Washington, D.C., Sept. 7, 2005 — LAWFUEL – The Law News Network – Securities and Exchange Commission Chief Accountant Donald T. Nicolaisen announced he will leave the Commission in October 2005 to return to the private sector.

Nicolaisen, 61, joined the Commission as Chief Accountant in September 2003 and led numerous initiatives to improve financial disclosure, strengthen the audit process and rebuild investor confidence.

“Don Nicolaisen has served with distinction during challenging times, and has met every challenge—most notably by establishing landmark new protections for investors during the implementation of Sarbanes-Oxley,” said SEC Chairman Christopher Cox. “I’m pleased that he has agreed to remain at the SEC long enough to help the agency search for a successor and continue to build on his work for investors and for all who benefit from healthy capital markets.”

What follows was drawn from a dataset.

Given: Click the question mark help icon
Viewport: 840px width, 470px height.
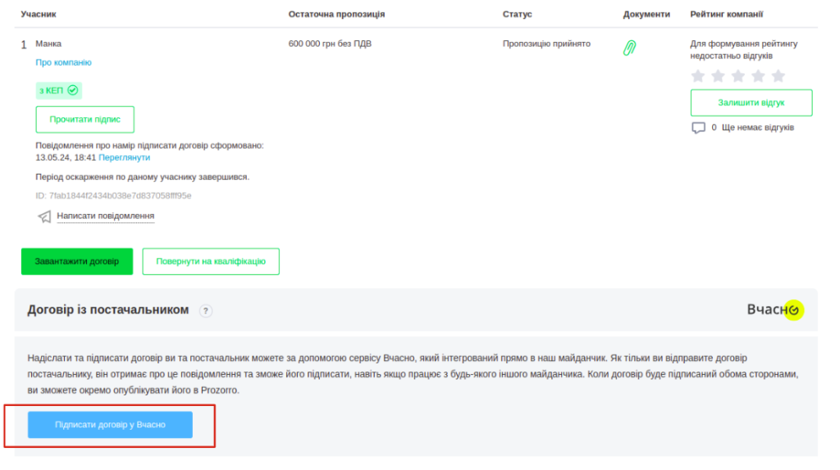Looking at the screenshot, I should point(206,311).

“Over the last two years I have had the great privilege of working with a highly talented and motivated staff. They are a terrific group working toward the same basic goal – representing the interests of investors,” Nicolaisen said. “So while I look forward to my return to the private sector, it is not easy to leave this great institution and the professional and personal friendships that I have forged with my colleagues and staff. I am also honored to have served under the leadership of Chairmen Christopher Cox and William Donaldson and I am very proud of what we have accomplished and the steps we have taken to protect investors and to provide stability to our markets. I look forward to working with Chairman Cox to manage an effective transition for my successor however best I can.”

As Chief Accountant, Nicolaisen forged a close working relationship with the Public Company Accounting Oversight Board to fully implement sections of the Sarbanes-Oxley Act. He worked closely with the Financial Accounting Standards Board (FASB) and international standard setters toward eventual convergence of accounting standards.

Nicolaisen also played a key role in the Commission’s efforts to embrace new technologies for the betterment of investors. These efforts include the implementation of a pilot program allowing companies to submit data voluntarily using eXtensible Business Reporting Language (XBRL), which turns text-based information into documents that can be retrieved, searched and analyzed through automated means.

Prior to joining the Commission, Mr. Nicolaisen was a senior partner at PricewaterhouseCoopers LLP (PwC) where he held a wide range of management and leadership positions since joining the firm’s predecessor, Price Waterhouse (PW), in 1967. Between 1988 and 1994, he led PW’s national office for accounting and SEC services. During that time, he was also a member of the Emerging Issues Task Force of the Financial Accounting Standards Board. He later chaired PW’s financial services practice for broker-dealers, investment banking, mutual funds, banking, insurance and real estate. Mr. Nicolaisen was elected to PW’s board of partners in 1994. He served on PW’s international board and PwC’s global and international boards. He helped lead the merger of PW and Coopers & Lybrand to become PwC, and participated in the firm’s decision to exit its consulting business.

Mr. Nicolaisen received his B.A. in Business Administration from the University of Wisconsin, Whitewater, and has been a Certified Public Accountant since 1969. He and his wife, Sandie, have three children.